医薬品のアクセス向上へ 国際機関代表が協力要請 コロナで格差露呈
製薬企業とライセンス契約を結び、低中所得国で医薬品の開発と供給を進める国際機関「医薬品特許プール(MPP)」(本部・スイス)のチャールズ・ゴア代表が6月26日、東京都内で会見した。「医薬品へのアクセスはきわめて重大な問題」と訴え、日本の製薬企業に対し、知的財産権の使用に関する協力を求めた。
新型コロナウイルス感染症のパンデミック(世界的流行)では、ワクチンや治療薬へのアクセスをめぐり、経済的に豊かな国と低中所得国の格差が露呈した。
5月に広島で開かれた主要7カ国首脳会議(G7サミット)は、「G7広島首脳コミュニケ(声明)」で、感染症に対応した医薬品への公平なアクセス強化に「コミット(関与)する」とした。
塩野義製薬(大阪市)は昨年10月、日本企業として初めてMPPとライセンス契約を結んでいた。
契約に基づき、MPPと塩野義はこの日、海外のジェネリック医薬品メーカー7社に、新型コロナの飲み薬「ゾコーバ(一般名・エンシトレルビル)」のライセンスを付与したと発表した。
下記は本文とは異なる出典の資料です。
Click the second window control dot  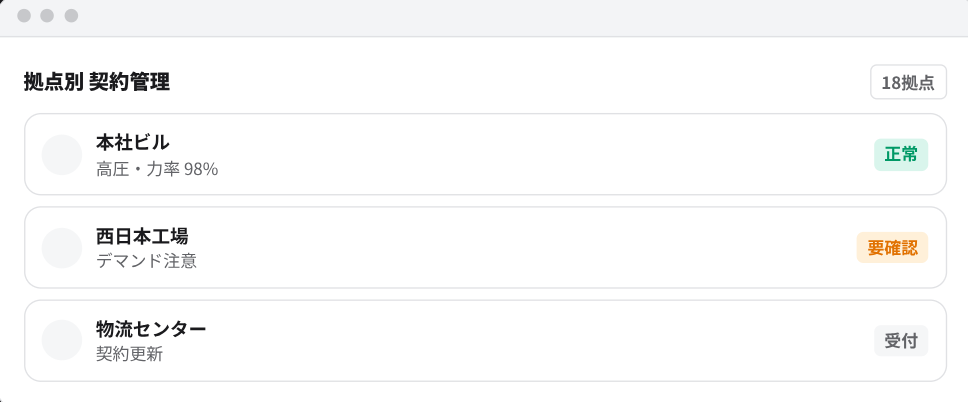tap(48, 15)
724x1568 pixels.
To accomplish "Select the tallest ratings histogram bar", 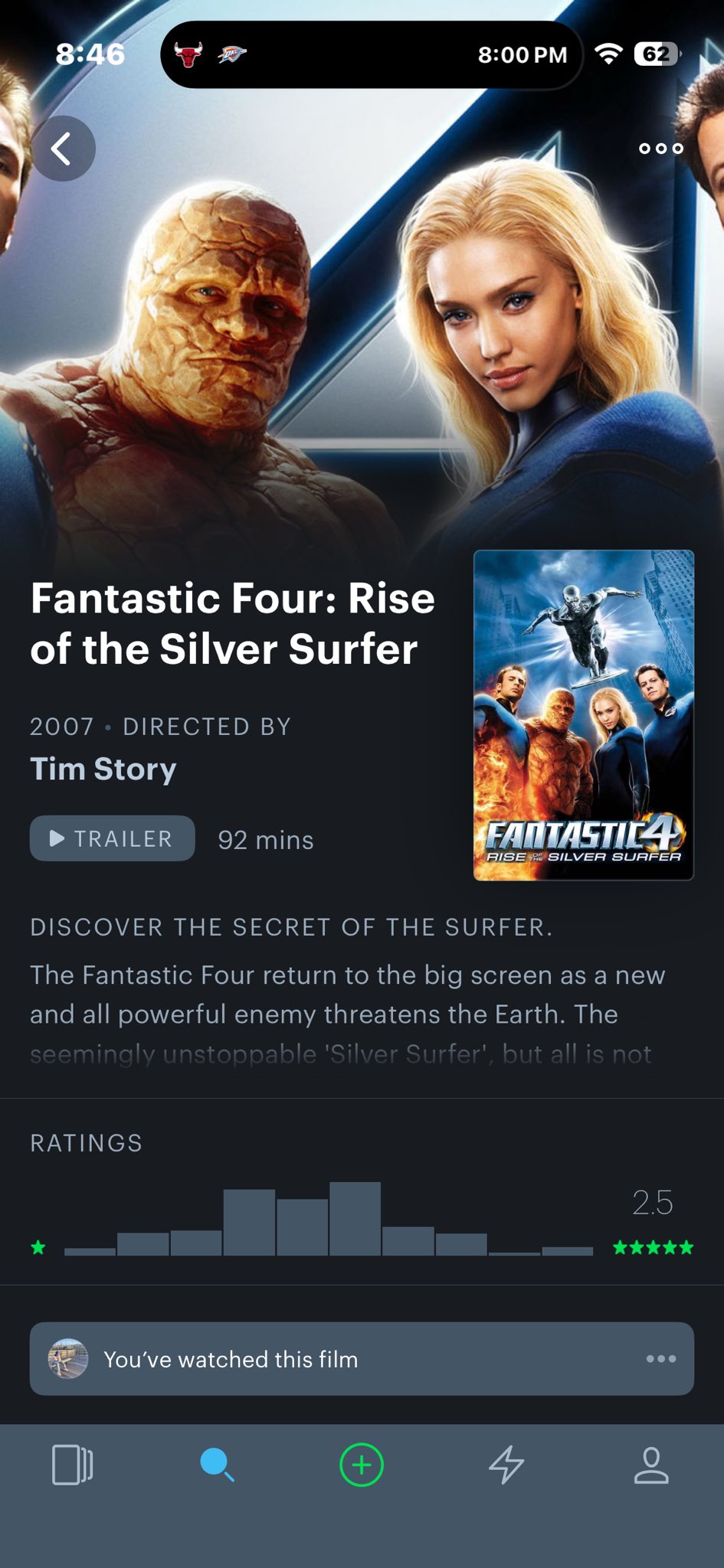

これにより、低中所得の117カ国にゾコーバを供給できるようになる。
MPPは、がんや糖尿病、母子保健にも力を入れている。ライセンス契約について、ゴア氏は「市場の開拓や、(環境・社会・ガバナンスを考慮した)ESG投資につながり、経済的なメリットも大きい」と強調。「日本の他の企業とも連携したい」と意欲を示した。